1984--IBM demonstrates the world's first 5000-word vocabulary speech recognition system, achieving 95% accuracy.  Running on three, six-foot-tall array processors and a 4341 mainframe, with a user interface running on an Apollo computer, this system could take discrete (word-at-a-time) dictation from a speaker "trained" to the system.

1986--Statistical speech recognition is recognized as the de facto standard for speech engine development.

1987--Vocabulary is increased to 20,000 words and hardware required is reduced to a single auxiliary card.

1989--Customers begin to test the technology and IBM further adapts the system to professional business environments.  New processors allow faster computation speeds, and the system now allows users to add new words to the system.

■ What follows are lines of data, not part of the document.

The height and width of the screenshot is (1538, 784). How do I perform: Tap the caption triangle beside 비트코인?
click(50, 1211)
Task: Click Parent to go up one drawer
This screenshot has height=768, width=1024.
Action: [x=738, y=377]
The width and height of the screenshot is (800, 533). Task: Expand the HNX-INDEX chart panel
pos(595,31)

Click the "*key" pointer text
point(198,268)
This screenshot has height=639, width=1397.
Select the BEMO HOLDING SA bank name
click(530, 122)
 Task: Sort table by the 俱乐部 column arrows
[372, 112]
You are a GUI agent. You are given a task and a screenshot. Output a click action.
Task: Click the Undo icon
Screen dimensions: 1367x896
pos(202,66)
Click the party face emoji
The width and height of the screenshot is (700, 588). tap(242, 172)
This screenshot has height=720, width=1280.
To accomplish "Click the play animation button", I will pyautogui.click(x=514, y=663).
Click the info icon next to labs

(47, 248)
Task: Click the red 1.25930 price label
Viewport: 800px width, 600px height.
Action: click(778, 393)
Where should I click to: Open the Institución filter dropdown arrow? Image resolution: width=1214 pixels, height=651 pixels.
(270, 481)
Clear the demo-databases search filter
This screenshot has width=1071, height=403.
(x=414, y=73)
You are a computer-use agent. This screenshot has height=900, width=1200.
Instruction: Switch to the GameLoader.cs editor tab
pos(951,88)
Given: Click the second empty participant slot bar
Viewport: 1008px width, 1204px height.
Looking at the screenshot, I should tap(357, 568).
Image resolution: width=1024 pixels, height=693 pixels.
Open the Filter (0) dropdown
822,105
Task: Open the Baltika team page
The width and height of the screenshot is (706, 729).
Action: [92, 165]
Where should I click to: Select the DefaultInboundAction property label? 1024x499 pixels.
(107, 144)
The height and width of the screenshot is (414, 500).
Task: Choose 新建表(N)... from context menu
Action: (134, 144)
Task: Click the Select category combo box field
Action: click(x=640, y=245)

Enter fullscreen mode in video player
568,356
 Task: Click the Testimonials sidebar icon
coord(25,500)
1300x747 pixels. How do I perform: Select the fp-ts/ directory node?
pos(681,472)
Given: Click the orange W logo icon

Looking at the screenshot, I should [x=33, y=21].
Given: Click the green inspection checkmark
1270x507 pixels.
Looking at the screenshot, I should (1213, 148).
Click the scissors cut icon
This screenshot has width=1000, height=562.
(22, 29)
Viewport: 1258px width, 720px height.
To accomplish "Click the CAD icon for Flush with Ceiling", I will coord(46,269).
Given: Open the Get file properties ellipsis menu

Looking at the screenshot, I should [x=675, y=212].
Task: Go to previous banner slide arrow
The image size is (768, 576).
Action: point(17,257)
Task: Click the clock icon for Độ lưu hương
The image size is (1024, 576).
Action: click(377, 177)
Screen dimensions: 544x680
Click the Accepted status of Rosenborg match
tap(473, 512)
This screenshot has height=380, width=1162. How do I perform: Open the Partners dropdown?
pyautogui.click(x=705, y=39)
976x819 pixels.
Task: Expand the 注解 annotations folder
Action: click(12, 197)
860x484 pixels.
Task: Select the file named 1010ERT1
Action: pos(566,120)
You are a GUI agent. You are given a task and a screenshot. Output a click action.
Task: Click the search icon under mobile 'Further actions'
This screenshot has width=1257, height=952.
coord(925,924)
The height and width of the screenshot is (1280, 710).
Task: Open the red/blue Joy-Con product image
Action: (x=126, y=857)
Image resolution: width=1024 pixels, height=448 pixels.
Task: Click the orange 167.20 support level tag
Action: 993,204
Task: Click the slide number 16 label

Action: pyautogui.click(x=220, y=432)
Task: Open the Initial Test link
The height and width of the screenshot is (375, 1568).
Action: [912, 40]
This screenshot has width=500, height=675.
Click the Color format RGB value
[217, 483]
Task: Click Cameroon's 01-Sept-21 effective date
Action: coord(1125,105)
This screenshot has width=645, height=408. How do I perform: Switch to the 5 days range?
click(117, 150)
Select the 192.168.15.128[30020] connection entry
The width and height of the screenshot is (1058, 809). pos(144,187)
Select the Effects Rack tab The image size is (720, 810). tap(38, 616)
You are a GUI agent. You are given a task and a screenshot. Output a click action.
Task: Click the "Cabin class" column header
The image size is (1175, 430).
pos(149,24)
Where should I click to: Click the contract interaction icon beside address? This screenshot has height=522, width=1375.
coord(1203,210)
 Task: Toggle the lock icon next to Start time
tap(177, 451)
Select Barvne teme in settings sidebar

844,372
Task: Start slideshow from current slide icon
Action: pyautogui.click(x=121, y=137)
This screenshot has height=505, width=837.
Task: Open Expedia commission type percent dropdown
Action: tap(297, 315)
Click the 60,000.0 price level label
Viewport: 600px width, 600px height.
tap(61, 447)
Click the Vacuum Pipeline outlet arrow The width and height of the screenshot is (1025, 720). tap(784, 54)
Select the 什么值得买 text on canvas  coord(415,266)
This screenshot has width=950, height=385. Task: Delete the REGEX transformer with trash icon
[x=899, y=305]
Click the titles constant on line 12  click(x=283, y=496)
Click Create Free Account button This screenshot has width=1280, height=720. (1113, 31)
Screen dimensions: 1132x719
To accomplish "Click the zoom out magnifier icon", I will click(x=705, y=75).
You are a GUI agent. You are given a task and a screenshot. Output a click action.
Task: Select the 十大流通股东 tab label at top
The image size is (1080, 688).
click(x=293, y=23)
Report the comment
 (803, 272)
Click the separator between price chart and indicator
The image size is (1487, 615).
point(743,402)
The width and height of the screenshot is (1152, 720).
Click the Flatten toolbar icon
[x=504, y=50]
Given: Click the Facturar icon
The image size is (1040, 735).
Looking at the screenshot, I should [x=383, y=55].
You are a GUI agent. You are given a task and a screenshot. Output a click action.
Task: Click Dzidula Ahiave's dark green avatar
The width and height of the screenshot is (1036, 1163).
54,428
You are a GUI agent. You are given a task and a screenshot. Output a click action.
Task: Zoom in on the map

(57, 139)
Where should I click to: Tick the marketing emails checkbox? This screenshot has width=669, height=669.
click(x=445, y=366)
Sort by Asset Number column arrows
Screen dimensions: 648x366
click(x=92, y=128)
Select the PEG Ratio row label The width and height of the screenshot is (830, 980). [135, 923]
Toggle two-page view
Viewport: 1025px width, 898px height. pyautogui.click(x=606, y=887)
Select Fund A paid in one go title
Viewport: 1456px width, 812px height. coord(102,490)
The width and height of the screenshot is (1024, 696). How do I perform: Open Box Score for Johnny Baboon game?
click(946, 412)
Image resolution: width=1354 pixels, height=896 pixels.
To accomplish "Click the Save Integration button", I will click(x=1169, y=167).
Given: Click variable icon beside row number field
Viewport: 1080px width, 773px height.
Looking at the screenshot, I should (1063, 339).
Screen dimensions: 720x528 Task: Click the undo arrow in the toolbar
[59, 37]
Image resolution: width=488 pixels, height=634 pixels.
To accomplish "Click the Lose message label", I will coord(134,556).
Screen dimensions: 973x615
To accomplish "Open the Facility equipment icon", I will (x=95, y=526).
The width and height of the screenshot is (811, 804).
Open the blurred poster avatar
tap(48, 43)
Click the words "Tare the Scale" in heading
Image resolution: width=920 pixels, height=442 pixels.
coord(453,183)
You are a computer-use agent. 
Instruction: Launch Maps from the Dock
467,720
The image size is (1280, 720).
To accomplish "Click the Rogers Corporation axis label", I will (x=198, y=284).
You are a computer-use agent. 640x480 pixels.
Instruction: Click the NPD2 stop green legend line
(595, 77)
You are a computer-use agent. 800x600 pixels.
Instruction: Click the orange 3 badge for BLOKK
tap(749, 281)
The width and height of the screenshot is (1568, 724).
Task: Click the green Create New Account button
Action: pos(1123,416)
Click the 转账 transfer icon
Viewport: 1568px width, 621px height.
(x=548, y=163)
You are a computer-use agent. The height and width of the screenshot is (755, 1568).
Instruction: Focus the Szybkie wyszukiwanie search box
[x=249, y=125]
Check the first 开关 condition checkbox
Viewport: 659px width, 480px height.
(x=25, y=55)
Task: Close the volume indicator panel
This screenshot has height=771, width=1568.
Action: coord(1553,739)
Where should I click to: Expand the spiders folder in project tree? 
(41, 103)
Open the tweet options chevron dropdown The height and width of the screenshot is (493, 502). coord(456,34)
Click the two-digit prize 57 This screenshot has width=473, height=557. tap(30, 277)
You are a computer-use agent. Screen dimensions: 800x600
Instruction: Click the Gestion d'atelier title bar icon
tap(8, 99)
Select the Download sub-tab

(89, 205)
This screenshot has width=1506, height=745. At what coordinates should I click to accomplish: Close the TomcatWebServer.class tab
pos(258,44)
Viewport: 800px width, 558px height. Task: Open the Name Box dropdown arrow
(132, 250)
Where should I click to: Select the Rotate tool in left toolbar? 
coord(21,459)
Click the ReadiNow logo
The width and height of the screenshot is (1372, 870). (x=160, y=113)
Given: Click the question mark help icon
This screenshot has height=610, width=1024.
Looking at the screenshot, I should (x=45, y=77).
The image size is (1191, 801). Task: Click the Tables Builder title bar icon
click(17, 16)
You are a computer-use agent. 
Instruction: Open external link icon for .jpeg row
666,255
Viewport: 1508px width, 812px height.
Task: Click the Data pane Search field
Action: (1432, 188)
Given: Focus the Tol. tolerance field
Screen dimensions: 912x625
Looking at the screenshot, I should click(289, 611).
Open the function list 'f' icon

1992--IBM introduces its first dictation system, called IBM Speech Server Series (ISSS).

1993--IBM launches the IBM Personal Dictation System (IPDS) for OS/2*, running on an IBM PC using a custom audio adapter card and a conventional microphone.  The system takes dictation at about 80 words a minute with 95 percent accuracy, and allows users to "play back" their recording for editing purposes.  IPDS supports US English as well as UK English, German, French, Italian and Spanish.

1994--IBM creates a Speech Business Unit to speed up the time to market of speech recognition technology.

1996--IBM introduces a new release of its dictation system, called VoiceType 3.0, which requires no adapter card; it takes discrete (word-at-a-time) speech dictation and recognizes continuous commands without the need for training.  VoiceType 3.0 is offered for Windows 95** and the technology is integrated into OS/2 WARP.  IBM also introduces the world's first continuous dictation product, MedSpeak Radiology.  Finally, IBM introduces VoiceType Simply Speaking, the world's first consumer dictation product, in time for the holiday shopping season.

1997--IBM delivers an avalanche of new products, including VoiceType Connection for Netscape Navigator 3.0, VoiceType Simply Speaking Gold,  ViaVoice, the world's first continuous dictation retail product, and ViaVoice Gold.  ViaVoice is also the first ever continuous dictation product offered in Chinese and Japanese.  VoiceType is now also offered in Arabic.  The MedSpeak family of products is extended to Pathology.  The mass market appeal of dictation is now evident: dictation is preloaded on selected Aptiva (TM) models and included on the Lotus Smart Suite(TM) 97 upgrade.